Each word in the data below should be copied exactly; the images should not.
□ □ □ □
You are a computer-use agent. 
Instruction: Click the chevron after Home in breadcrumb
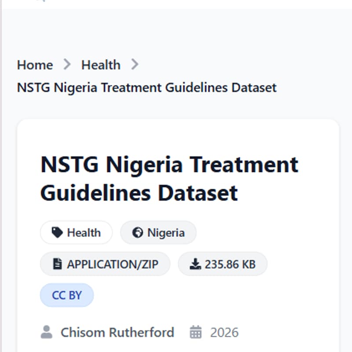pyautogui.click(x=67, y=64)
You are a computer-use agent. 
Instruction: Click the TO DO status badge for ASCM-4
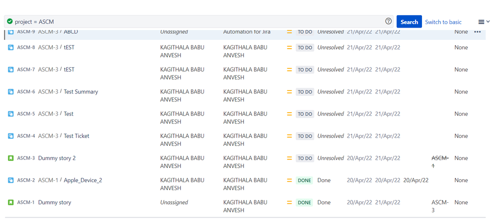pyautogui.click(x=304, y=136)
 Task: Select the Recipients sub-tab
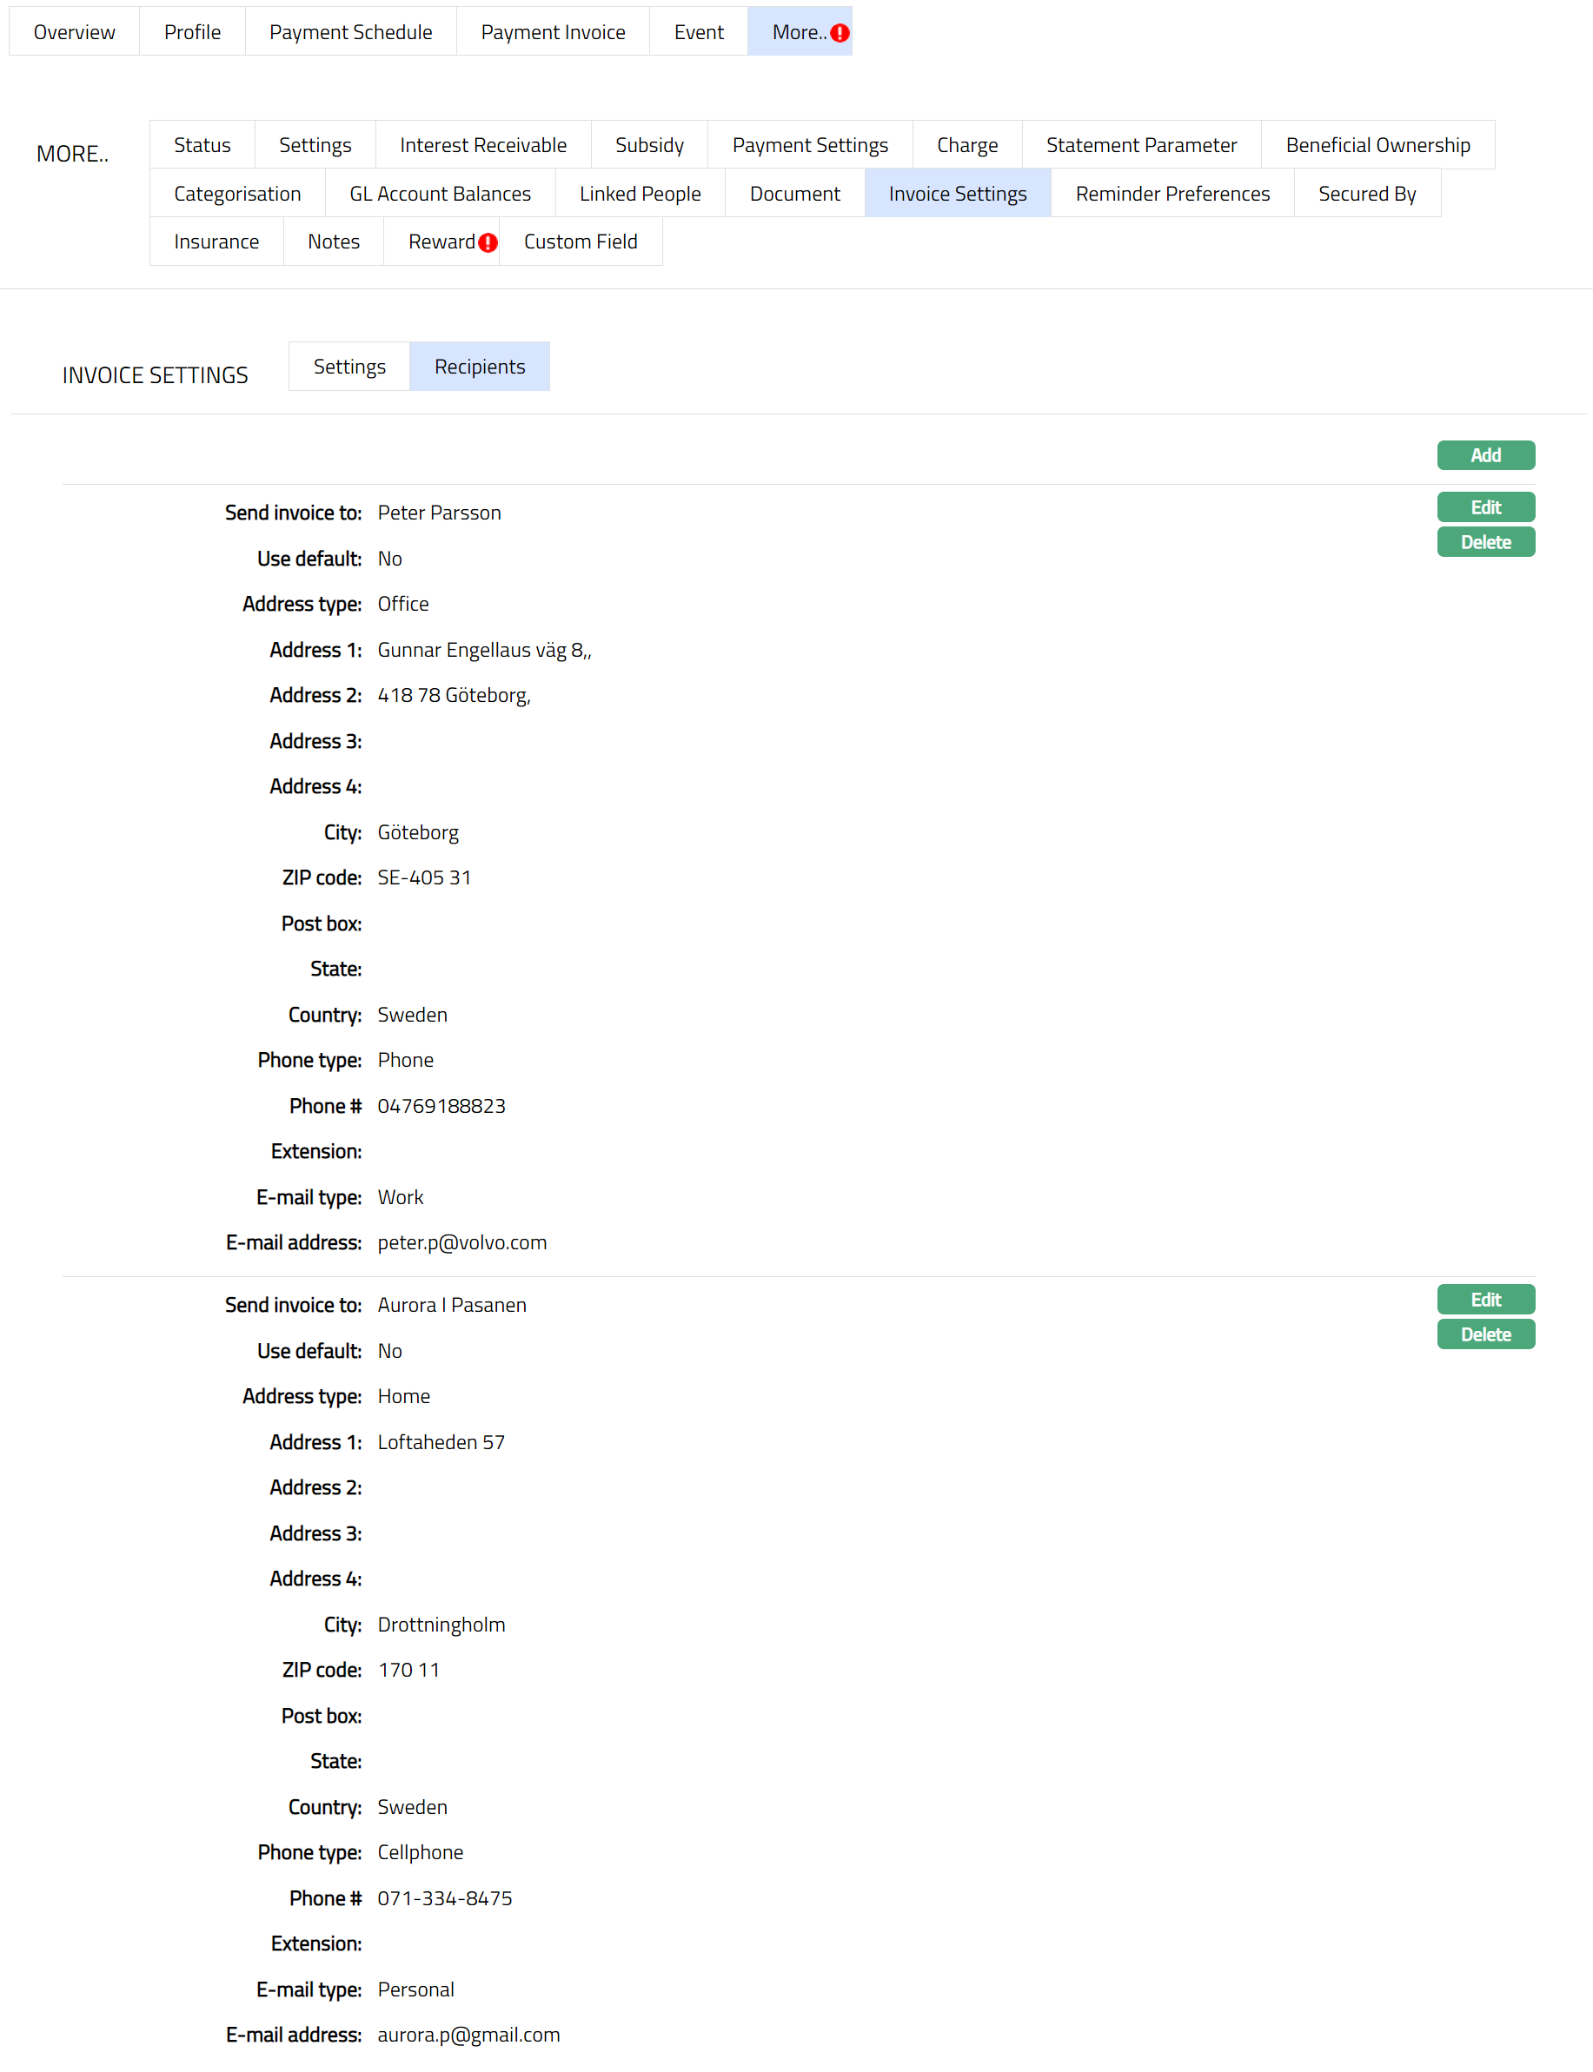[479, 367]
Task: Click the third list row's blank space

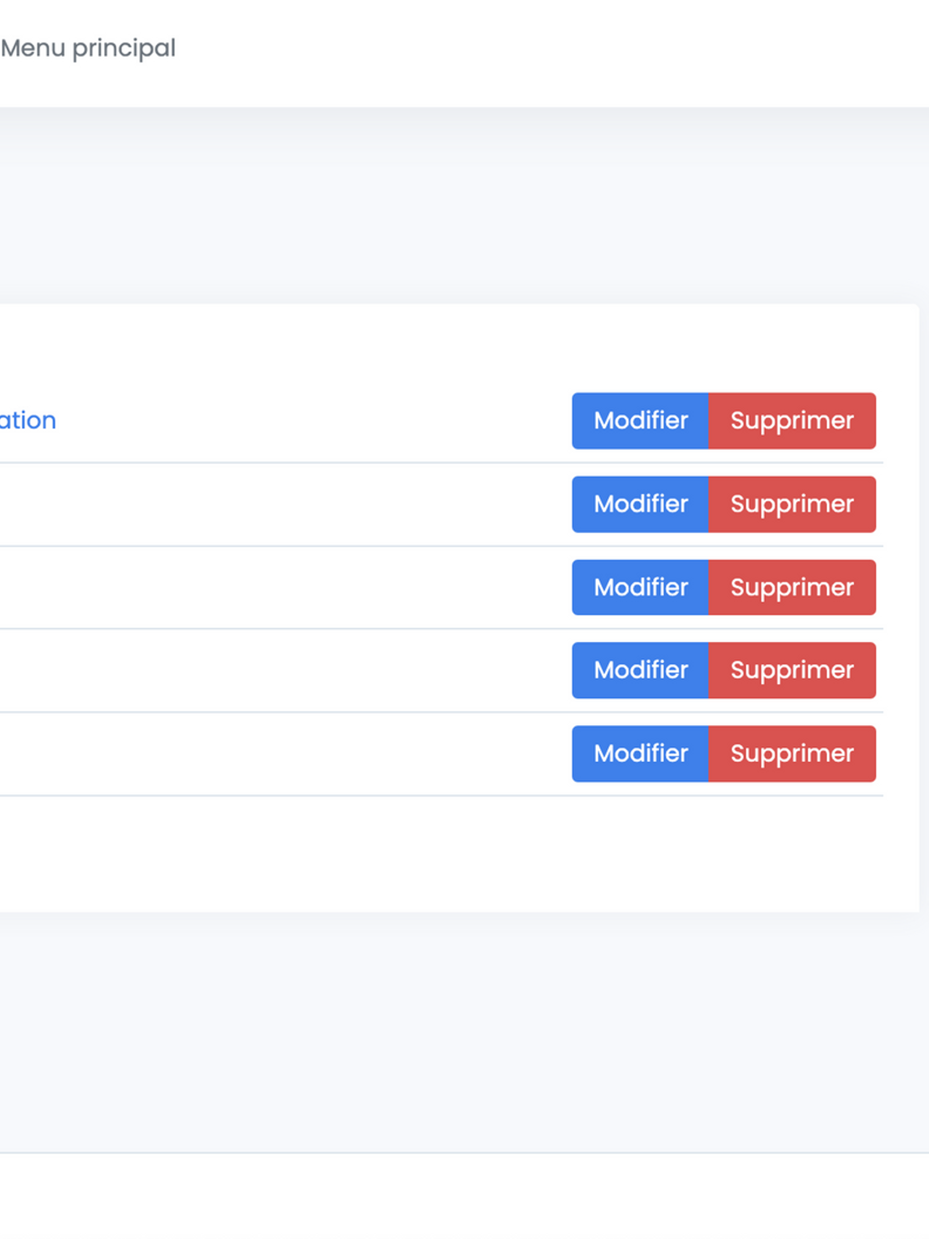Action: [280, 588]
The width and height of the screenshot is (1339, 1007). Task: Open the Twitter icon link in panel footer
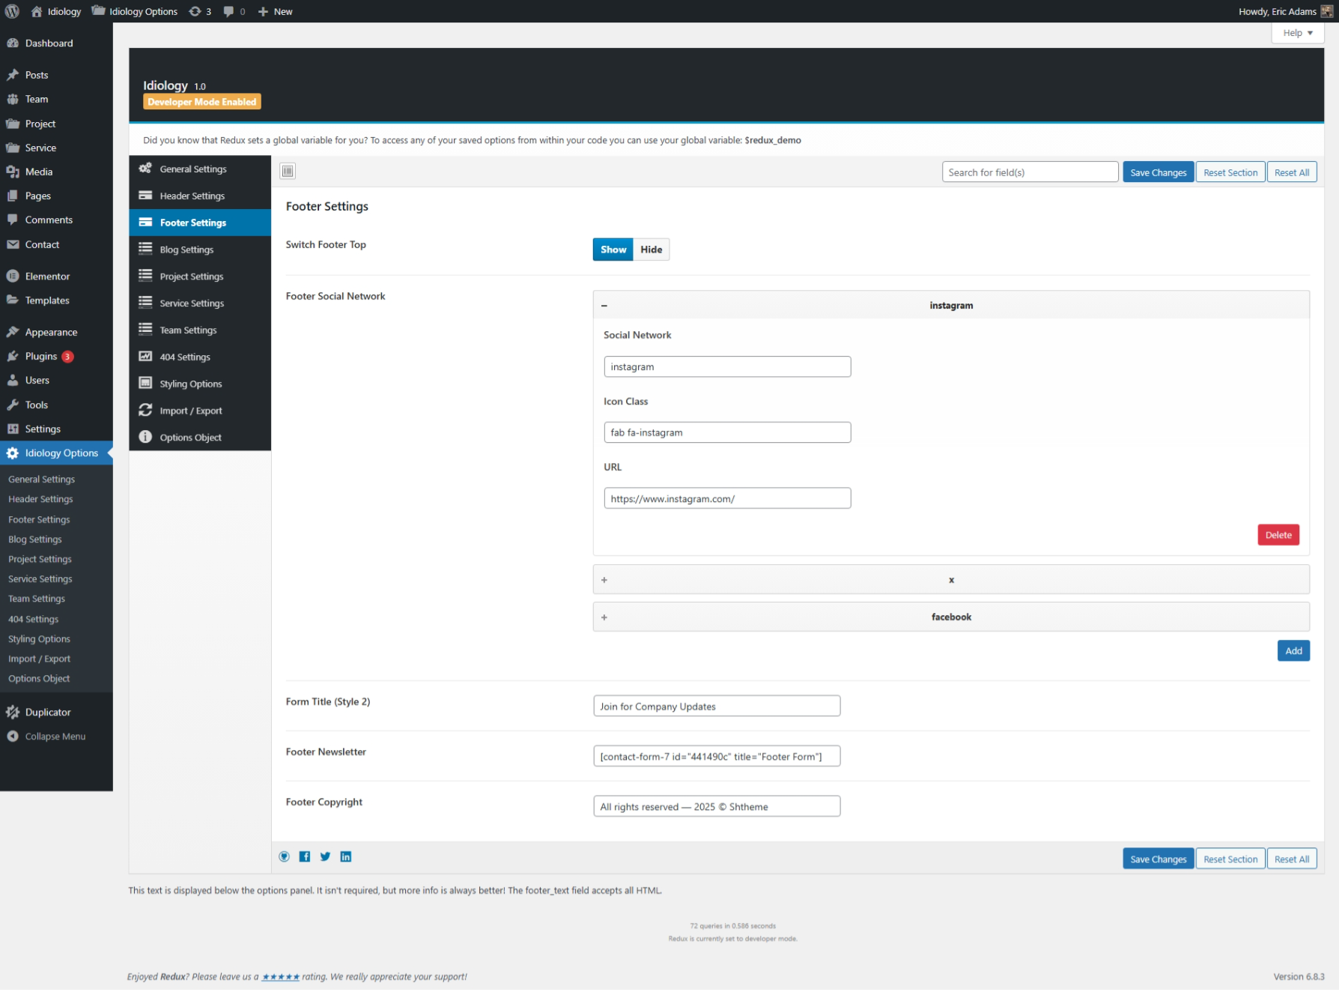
□ □ □ □
RESULT FOR THIS TASK:
You are a computer-use agent. 
Instruction: Click the chevron after Home in breadcrumb
pyautogui.click(x=67, y=64)
You are a computer-use agent. 
Instruction: Click the TO DO status badge for ASCM-4
pyautogui.click(x=304, y=136)
 Task: Select the Recipients sub-tab
[479, 367]
Task: Click the third list row's blank space

Action: [280, 588]
The width and height of the screenshot is (1339, 1007). Task: Open the Twitter icon link in panel footer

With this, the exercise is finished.